Eine Folge von diesem System ist, dass ich ein sog. Book Proposal schreiben musste, in dem ich die wichtigsten Thesen meiner Arbeit, die Zielgruppe, die Gliederung inkl. kurzer Kapitelzusammenfassungen, Formalia wie Umfang, Bilder u.ä., Konkurrenztitel usw. aufführen musste. Da habe ich auch so einiges an Zeit hereingesteckt. Gemeinsam mit diesem Book Proposal habe ich meinen Lebenslauf (das ist ja in Deutschland auch so) sowie zwei Beispielkapitel eingereicht. Diese wurden dann zunächst vom Lektor beim Verlag begutachtet, dann ging das Ganze raus an Peer Reviewer, die im gleichen Forschungsfeld wie ich arbeiten. Bei mir waren das also entweder Experten zur frühneuzeitlichen Staatsbildung, zu mittelalterlichen oder modernen Monarchenabsetzungen (da gibt es noch nicht viel Frühneuzeitliches, meine Forschung füllt da tatsächliche eine zeitliche Lücke) oder allgemeiner zu Herrschaftsgeschichte und Monarchie. So ganz genau weiß ich das natürlich nicht, es ist ja blind review (wenn auch nicht double-blind, wie bei vielen Zeitschriften).
Da ich ja selbst übersetze bzw. meine Forschung auf Englisch neu schreibe, war ein ganz wichtiger Aspekt für mich die Zusammenarbeit mit jemanden, der sprachlich den Texten den letzten Schliff gibt. Dank meiner zahlreichen Konferenzbeiträge und englischen Veröffentlichungen bin ich zwar inzwischen auf dem Level angelangt, dass ich auch im Deutschen den englischen Satzbau nutze (im Englischen dafür einen deutschen) und also manchmal komplett sprachverwirrt bin (sehr zur Erheiterung meiner Studenten sowie meines Schwedisch-Kurses, wenn mal wieder zuviel Englisch hineinrutscht), aber proper academic English ist dann doch eine andere Hausnummer. Zum Glück habe ich mit Margaret Hiley jemanden gefunden, der fachlich und sprachlich passt. Margaret ist nämlich bilingual Deutsch-Englisch und kann daher wunderbar deutsche Konstruktionen in englischen Texten erkennen. (Nur so als kleiner Exkurs: ging mir auch schon so, dass mein Wissen zu dem schwedischen Verb “läsa” (lernen, aber auch lesen) hilfreich war, um zu erkennen, warum jemand in einem Abstract “reading” und “learning” verwechselt hatte.

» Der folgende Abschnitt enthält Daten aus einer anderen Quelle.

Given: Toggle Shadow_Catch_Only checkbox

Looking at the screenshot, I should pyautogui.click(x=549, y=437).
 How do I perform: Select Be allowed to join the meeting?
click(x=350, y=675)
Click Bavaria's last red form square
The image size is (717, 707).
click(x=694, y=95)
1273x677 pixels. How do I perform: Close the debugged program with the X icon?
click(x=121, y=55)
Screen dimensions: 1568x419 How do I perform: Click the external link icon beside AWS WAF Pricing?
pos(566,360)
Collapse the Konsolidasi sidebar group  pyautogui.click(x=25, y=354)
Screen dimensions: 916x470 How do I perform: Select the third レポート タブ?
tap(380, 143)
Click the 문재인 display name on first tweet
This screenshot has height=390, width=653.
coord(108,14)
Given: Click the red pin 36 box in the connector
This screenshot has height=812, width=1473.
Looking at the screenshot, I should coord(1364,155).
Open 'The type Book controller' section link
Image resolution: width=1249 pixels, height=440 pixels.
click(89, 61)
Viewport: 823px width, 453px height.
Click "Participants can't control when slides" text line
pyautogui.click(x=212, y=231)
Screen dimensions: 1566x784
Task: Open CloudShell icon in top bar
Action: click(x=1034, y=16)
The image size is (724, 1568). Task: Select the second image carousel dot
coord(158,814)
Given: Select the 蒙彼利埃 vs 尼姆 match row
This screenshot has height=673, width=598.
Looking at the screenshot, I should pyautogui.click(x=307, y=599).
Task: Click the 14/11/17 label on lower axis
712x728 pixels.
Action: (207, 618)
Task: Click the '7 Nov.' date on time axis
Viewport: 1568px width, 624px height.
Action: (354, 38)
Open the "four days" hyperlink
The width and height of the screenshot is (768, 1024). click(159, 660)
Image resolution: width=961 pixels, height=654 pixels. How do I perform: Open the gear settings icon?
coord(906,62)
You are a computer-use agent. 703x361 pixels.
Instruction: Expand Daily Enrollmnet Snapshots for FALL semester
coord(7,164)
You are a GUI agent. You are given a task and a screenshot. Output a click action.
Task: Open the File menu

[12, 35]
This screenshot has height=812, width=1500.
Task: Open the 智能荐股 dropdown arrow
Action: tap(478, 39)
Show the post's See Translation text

Der Jemand war nämlich skandinavischer Muttersprachler und da macht es eben keinen Unterschied…).
So, nachdem also die Gutachten der Peer Reviewer positiv zurückkamen, ging es schon an den Vertrag. Abgabetermin und Umfang, Anzahl Bilder u.ä. hatte ich ja schon im Book Proposal angegeben, aber hier wurde es nochmal festgeschrieben und ich hätte hier auch noch etwas ändern können. Ganz besonders wichtig war mir, dass die deutsche Veröffentlichung und die englische Veröffentlichung sich nicht in die Quere bezgl. Urheberrecht u.ä. kommen, was ich eben auch nochmal schriftlich mit meinem Lektor abgestimmt habe. Was mir dann schon eher Kopfzerbrechen bereitet hat, ist die Anpassung an das Routledge Format. Viele wissenschaftliche Bücher, die ja ohnehin nur ein eher begrenztes Publikum haben, werden inzwischen nämlich gleichzeitig auch als eBook, und dieses sogar kapitelweise, angeboten (nicht nur bei Routledge). Bei Sammelbänden finde ich persönlich es ja ganz sinnvoll, die Option zu haben, nur den einen Aufsatz zu kaufen, der mich interessiert; aber bei Monographien erschließt sich mir das nicht so recht. Aber ich habe auch keine Einsicht in die Verkaufszahlen – vielleicht lohnt es sich ja? Jedenfalls führt diese Verkaufsstrategie dazu, dass jedes Kapitel seine eigene Bibliographie hat sowie generell Kapitel-Endnoten genutzt werden. Dabei bin ich so ein Fußnoten-Fan! Die Errungenschaft bei meiner (deutschen) Diss, auf die ich am stolzesten bin, ist die Tatsache, dass ich mehr Wörter in den Fußnoten habe als im Haupttext (ca. 96.500 im Haupttext zu 101.500 in den Fußnoten)! Ich gebe zu, ich habe die englische Version ohnehin mit weniger Fußnoten (und auch generell weniger Wörtern) konzipiert, aber die intensiven Diskussionen zum Forschungsstand, Quellenproblematiken oder Bezügen zu vom Hauptargument wegführenden Themen werden wohl entfallen bzw. in den Haupttext wandern müssen, wo sie den Erzählfluss stören. Nachdem ich diesen Frosch also schlucken musste, konnte ich dafür endlich den Vertrag unterzeichnen!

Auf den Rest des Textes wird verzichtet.